27-1 祭典開催
土曜日早暁――俺は一人ダンジョンに潜っていた。
二人にはダンジョンに向かった旨を伝えるため書き置きを残している。莉緒は夢の中だったが、ミーナはすでに起きていたので彼女には口頭でも伝えてある。
てっきり、同行してくるのだと思い身構えていたが、彼女は『わかりました』と淡白な返事をして見送ってくれた。あまりにもアッサリすぎて拍子抜けしたほどだ。
久々のダンジョン、久々の単独攻略に、胸が弾むと言いたいところだが、俺の心境はそんな明るいものではなかった。その反対、暗く淀んだ光のない泥沼のような状態だった。
「やあぁぁぁって、られっかあぁぁぁぁ――――!!!!」
声が枯れ果てようが喉が逝ってしまおうが構わない、後のことなど一切省みず咆哮を上げる。
桜川凪、ルーク・ランカード、そしてルーク・凪・ランカードの人生において、今まで出したことのない最大声量。
その魂の叫びがダンジョンの隅々に行き渡り連鎖し反響する。
魔物の敵意を刺激して自分を狙わせる技能。呼び起こす敵意のように、その声に誘われた魔物が四方八方から次々と押し寄せてくる。
「……悪いな、俺の憂さ晴らしにつき合ってもらって。その代わりっちゃなんだけど、目一杯ご奉仕してやるから、それで許してくれよなあ?」
自分でも苦笑してしまいそうなほど、何とも自己中心的な言い分。だが、全然まったくもって悪いと思っていない。
自制心をなくして暴力の限りを尽くす、血の渇きを潤すために犬歯を突き立てる吸血鬼のように、本能の赴くままに凶器を振るう。最高の気分だ、今日は飽きるまで遊びつくそう。
入場料金は貴方のその命、さあさあ死のお祭りの開催だ。
「あっは……あははははは! これだよ、これぇ!! ゲストの皆様も楽しそうに何より、心の奥底まで存分に楽しんでいってくれよなぁ――!!!」
彼らを歓迎するために本日用意した得物は、こちら――竜殺しの異名をもつ聖剣グラム。この剣は神話武具に分類される。莉緒お気に入りのコラーダとティソーンとはまた異なるが、こちらもまた女性受けしそうなデザインをしている。
剣身には目が飛び出るような量の宝石が埋め込まれていて、剣を振るうたびにその宝石は、煌めき光を反射して血生臭い戦闘を鮮やかに彩り、斬撃跡には綺麗な虹がかかる。

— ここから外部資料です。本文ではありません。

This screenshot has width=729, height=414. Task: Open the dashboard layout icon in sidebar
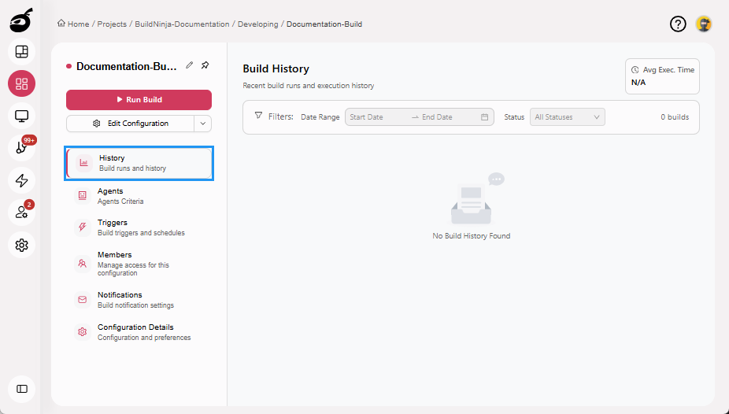tap(22, 52)
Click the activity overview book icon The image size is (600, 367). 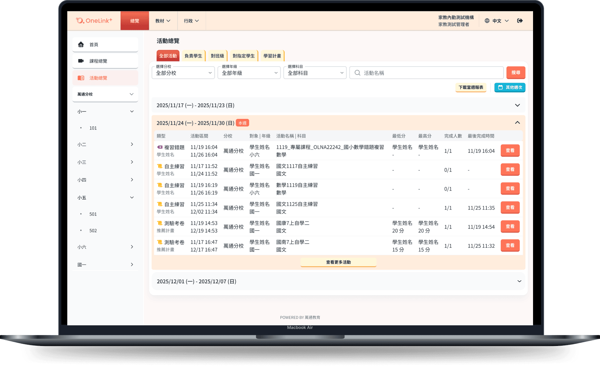81,78
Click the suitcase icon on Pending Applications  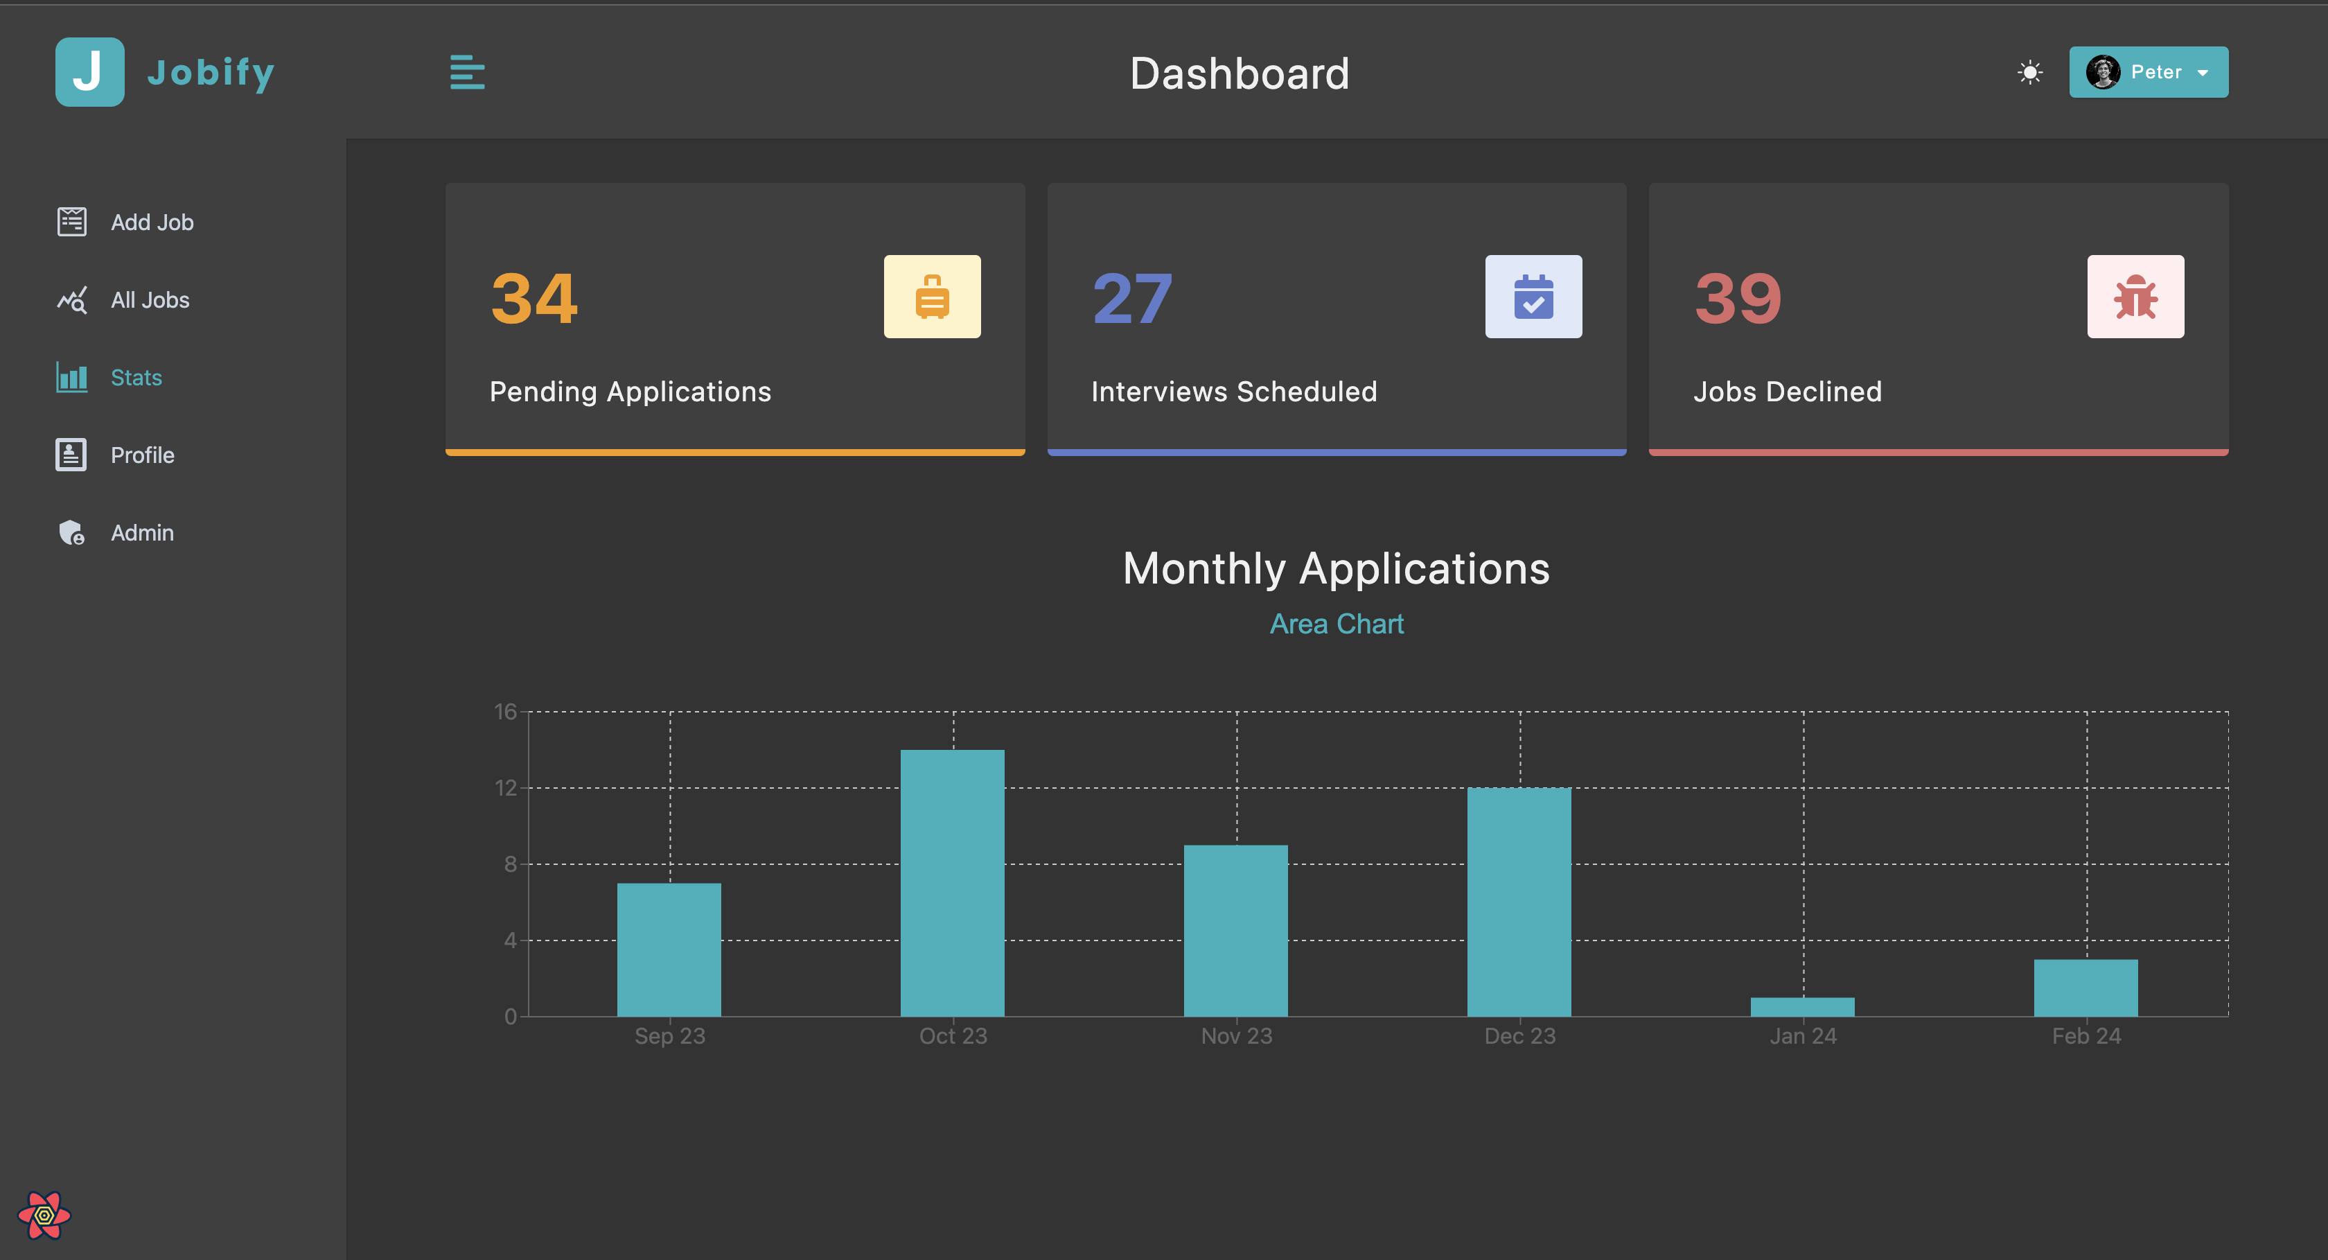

異物混入で切れ味や耐久性も無さそうだと、デザイン重視の儀式剣の雰囲気を醸し出してはいるが、
やはりそこは未知なる戦利品。竜殺しの異名は伊達ではない。剣を振らわずとも、その豪奢な剣身が魔物に触れるだけで四散する。
お客様全員須らく、その切れ味に満足してくださった。
ゴブリンにコボルト、オークなどの亜人系、キマイラやケルベロスといった合成獣系はたまたオーガやケンタウロス、ミノタウロスといった巨人系と数多くのお客様が、嬉々としてお越しになった。
それら全てのお客様を俺ひとりでお出迎えして、誠心誠意を込めて1体も逃さずアトラクションに案内した。心ゆくまで堪能していただけたことだろう、それはもう堪能しすぎて、この世から消滅したくなるほどに。
「さて……次のお客様をお迎えに行かなくては……は、ははは……待ってろよ、いま会いに行くから……」
だらりと右手を下ろし次の階層を目指して大地を蹴る。グラムの剣先が地面に擦れて線を引いていく。
この線を見ながら進めばゴールに迷うことはないだろう。まるで迷路が載っている書籍に幼子が落書きしたかのような歪な線だ。誰もこの線を目印にして追って来る者もいない。今日は俺の好きなようにやる。
俺が、俺の鬱憤が完全に消え去る、その瞬間が訪れるまで死のお祭りは終わらない、終わらせてたまるか……。